At the recent 27th Annual All Hands Meeting organized by the Silicon Valley Association of General Counsel (SVAGC), intellectual property matters were forefront, and particularly IP strategy, litigation and portfolio management.
Over three hundred counsel and representatives of the dynamic Silicon Valley technology community attended the conference, which also addressed pressing corporate regulatory, ecommerce, privacy, data transfer and data security issues.
The IP portfolio management strategy session was particularly well attended. Presenters recommended an analytic and holistic approach to the portfolio, which can then drive a related patent prosecution strategy.
The presentation began by using a matrix to assess the portfolio to determine a patent strategy. One dimension is business value: is the asset defensive, offensive, aimed at partnerships, driving portfolio growth, or filling portfolio gaps. Cross reference that to second axis of the level of technical advancement: is it revolutionary, evolutionary, an upgrade of older technology, an entire system or component of a system and how does it compare to key competitors’ portfolios.
Assets can be evaluated and ranked against this matrix. Strategic considerations include how you will use the patent, where and when do you need protection (timing) and which internal stakeholders need to be part of discussion. Vital is an analysis of the competitors products and IP. From this a visual map can be a powerful tool for determining strategy.
A freedom to operate (FTO) analysis involves identifying and analyzing the patents of others that may subject your company to patent-infringement liability. Complex multi jurisdiction analysis and mapping is necessary, for which you need a clear picture of the portfolio, product families and status of IP rights. Given there are no unlimited resources, it is vital to focus on primary competitors and patent features without which the company cannot survive.

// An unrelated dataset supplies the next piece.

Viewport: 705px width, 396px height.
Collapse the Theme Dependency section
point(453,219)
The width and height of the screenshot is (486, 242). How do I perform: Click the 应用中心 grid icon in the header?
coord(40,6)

Fundamental to IP portfolio management is “filling gaps” in the range, the speakers used a visual to show the present product and IP portfolio. There are two dimensions, first can you fill the portfolio gaps internally by product development? The rate of internal innovation, the level of engineering expertise in specific fields, the bandwidth of engineering team, budget and timing should all be evaluated.

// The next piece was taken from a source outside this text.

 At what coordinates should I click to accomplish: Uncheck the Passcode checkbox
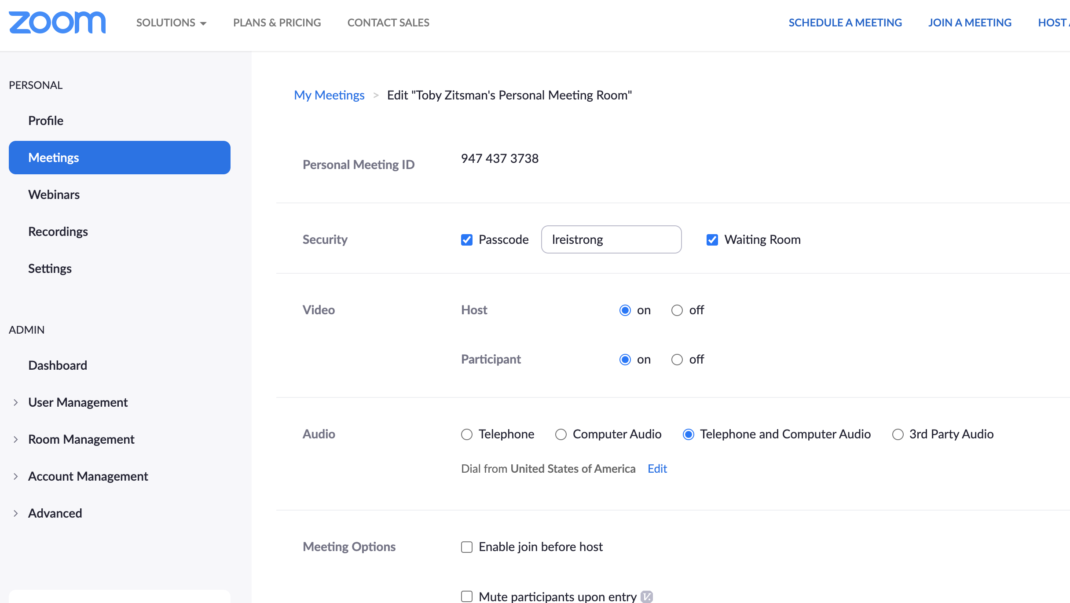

Second, should you fill the portfolio gaps via external sources? This might include patent acquisition, company acquisition, or acquiring exclusive licenses. Sometimes overlooked, the company must pare the existing portfolio to focus efforts and manage costs. Many inventions are overtaken and substitute products appear that eliminate the original business case.
The objective is to “right size” the portfolio to determine how many patents are enough. Bearing in mind what’s achievable, the rate of technological evolution in the field, the number and type competitors, types of patent needed and strengths of patents. IP budgets are never unlimited, so business and technical leaders must constantly evaluate risks and prioritize. This requires evaluating risks of reducing areas of focus and the number of patents and number of foreign filings.

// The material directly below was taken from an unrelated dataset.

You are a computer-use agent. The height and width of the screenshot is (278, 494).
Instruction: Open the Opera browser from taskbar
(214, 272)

Additionally, portfolio management and patent litigation strategy must build in flexibility to be agile in face of constant changes in the law, funding, the market and technology evolution.
Overall, intelligent portfolio management must answer the question “why are we making these investments?” Portfolio management must reflect and to some degree influence business goals. The portfolio should allow intelligent resource management. In the end, the company’s business and technical leaders must understand the current portfolio, strategy, and commitments.
All of the above requires a robust tool portfolio management tools that allows you to track assets, report, schedule, visualize and budget.
All illustrations are from the presentation materials, with friendly permission from of Kevin McLintock at Logitech and Craig Largent at Kilpatrick Townsend.